Re: Bizarre nil issue
Posted: Thu Sep 16, 2021 8:37 pm
by grump
BrotSagtMist wrote: ↑Thu Sep 16, 2021 8:18 pm
It is yet not clear if there are actually differences between platforms, i have not seen them in the wild so far.
It is clear though, because different implementations of the C runtime library use different implementations of PRNGs.
It is only that there is no guarantee that it is the same.

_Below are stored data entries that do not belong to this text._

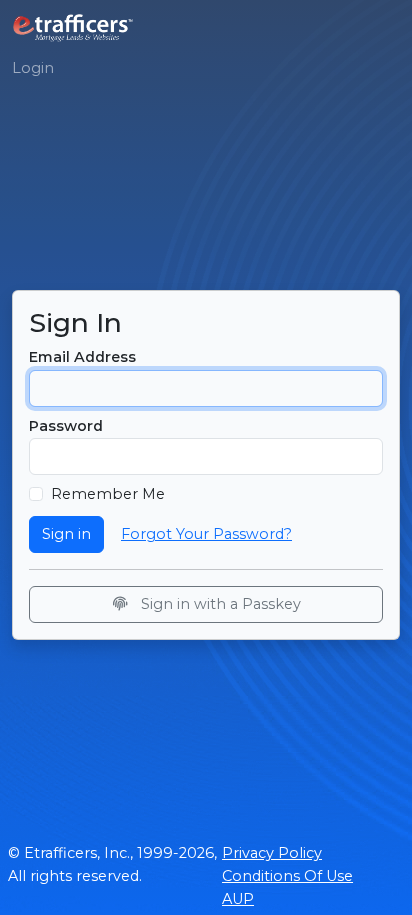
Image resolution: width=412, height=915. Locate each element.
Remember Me (108, 494)
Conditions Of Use (287, 876)
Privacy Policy (272, 853)
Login (33, 68)
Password (66, 426)
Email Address (82, 357)
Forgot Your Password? (206, 534)
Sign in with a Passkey (219, 604)
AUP (238, 899)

love.math.random guarantees it.
And on further downsides, loves version is a slight tick slower then luajits function.
True, but also almost irrelevant unless you have to generate hundreds of millions of numbers per second.
In terms of map creation if we write math.randomseed(1) before a generation this will always create the same level
Only on the same platform and with the same runtime version, while love.math.random always produces the same sequence on all platforms.
Edit: I just remembered that LuaJIT has a different PRNG than vanilla Lua with more guarantees, so the point about platform independence might be moot
Re: Bizarre nil issue
Posted: Thu Sep 16, 2021 8:42 pm
by BrotSagtMist
I challenge you to find me a platform where the results differ then.